Mancini segui’l’onda di molti suoi coetanei, trasferendosi a Parigi, insieme al suo amico Vincenzo Gemito dove grazie all’affermato pittore spagnolo Mariano Fortuny, strinse rapporti col famoso mercante d’arte Adolphe Goupil.

Conosce a Parigi e diventa amico di John Singer Sargent che apertamente lo considera il maggior pittore vivente.

La sua esperienza parigina metterà pero’a dura prova la sua già instabile salute mentale con allucinazioni e crisi di angoscia. Disagi nella vita mondana parigina, difficoltà economiche, nostalgia e dissapori minarono i suoi nervi, costringendolo al ritorno per cure a Napoli.

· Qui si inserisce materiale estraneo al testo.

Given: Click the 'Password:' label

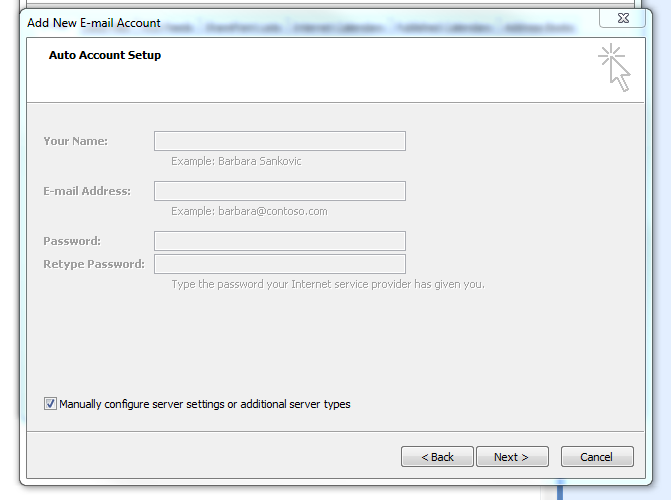Looking at the screenshot, I should (x=72, y=241).
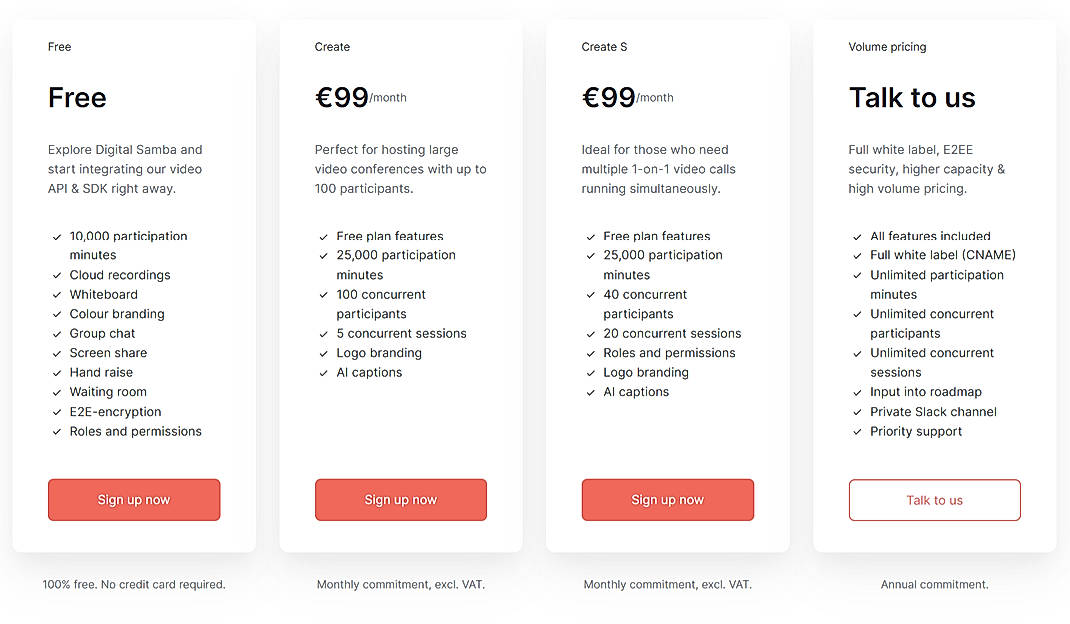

Il rientro in Italia è segnato dal periodo trascorso nel manicomio Provinciale di Napoli, dall’ottobre 1881 al febbraio 1882 dove però continua febbrilmente a dipingere. In questo periodo alla sofferenza dell’artista prendono vita le sue opere più intense, i cosiddetti “ritratti della follia”. Tra questi spiccano il Prevetariello, esposto al Museo nazionale di Capodimonte e lo Scugnizzo che altro non è che il suo autoritratto, un’attenta osservazione della vita popolare con il quale il pittore s’identificava.

Nel 1883 viene dimesso, i suoi antichi docenti e alcuni nobili lo sostengono economicamente, permettendogli di trasferirsi a Roma, protetto dal marchese del Grillo, che gli apre le porte di molte committenze e conoscenze, tra cui molti collezionisti stranieri.

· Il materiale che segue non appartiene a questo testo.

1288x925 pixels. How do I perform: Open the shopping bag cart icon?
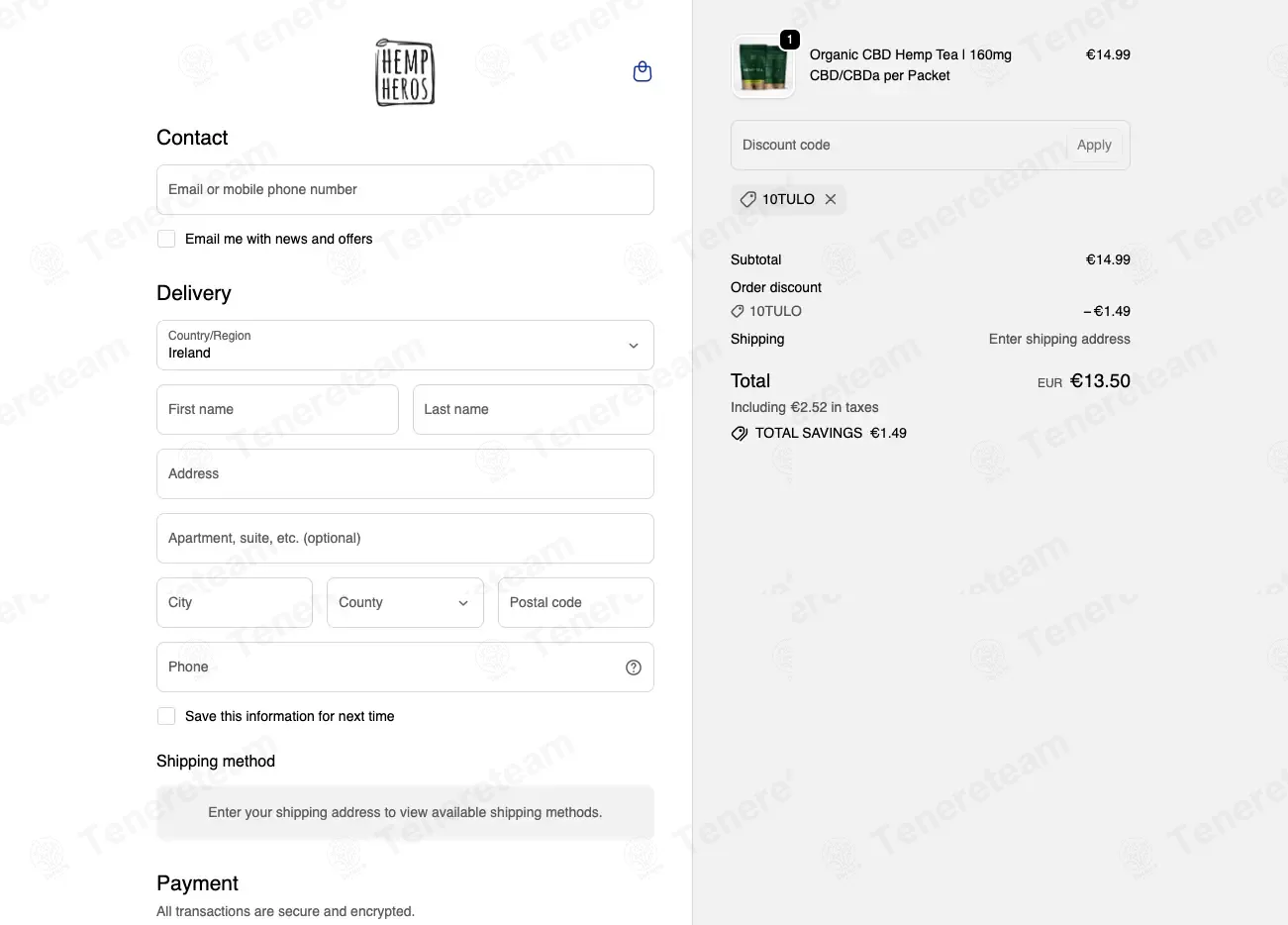click(643, 71)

Entra quindi in contatto con uno dei suoi più importanti estimatori e mecenati, il banchiere olandese Hendrik Willem Mesdag. In seguito a questo incontro, produrrà per il collezionista molte opere, alcune delle quali tuttora visibili presso il Rijksmuseum dell’Aja.

Nel 1894 ritrae la madre dell’economista Maffeo Pantaleoni, opera con la quale viene premiato alla Esposizione Universale di Parigi del 1900. Mesdag gli organizza mostre personali di successo a L’Aia e a Dordrecht.
Ne ricava ulteriore notorietà e l’invito a recarsi prima a Venezia, dove espone alla Biennale, e poi a Londra e a Dublino, ospite di committenti e amici di Sargent.

Viene premiato all’Esposizione di Monaco di Baviera, a Duesseldorf e perfino a Saint Louis.
Finalmente ottiene contratti con mercanti, prima Messinger, che gli apre un atelier a Santa Maria del Popolo, poi Du Chene, che lo ospita a Frascati nella sua villa.

Nel 1920 la Biennale di Venezia gli dedicò una mostra personale con numerose opere recenti comprate in blocco da un gruppo di industriali.

Conquistò così la tanto desiderata agiatezza economica, vivendo a Roma con il fratello ed il nipote e vedendosi tributare riconoscimenti, come la retrospettiva all’Augusteo per i 75 anni, e onori come la nomina ad Accademico d’Italia nel 1929.

Morirà a Roma il 28 dicembre del 1930.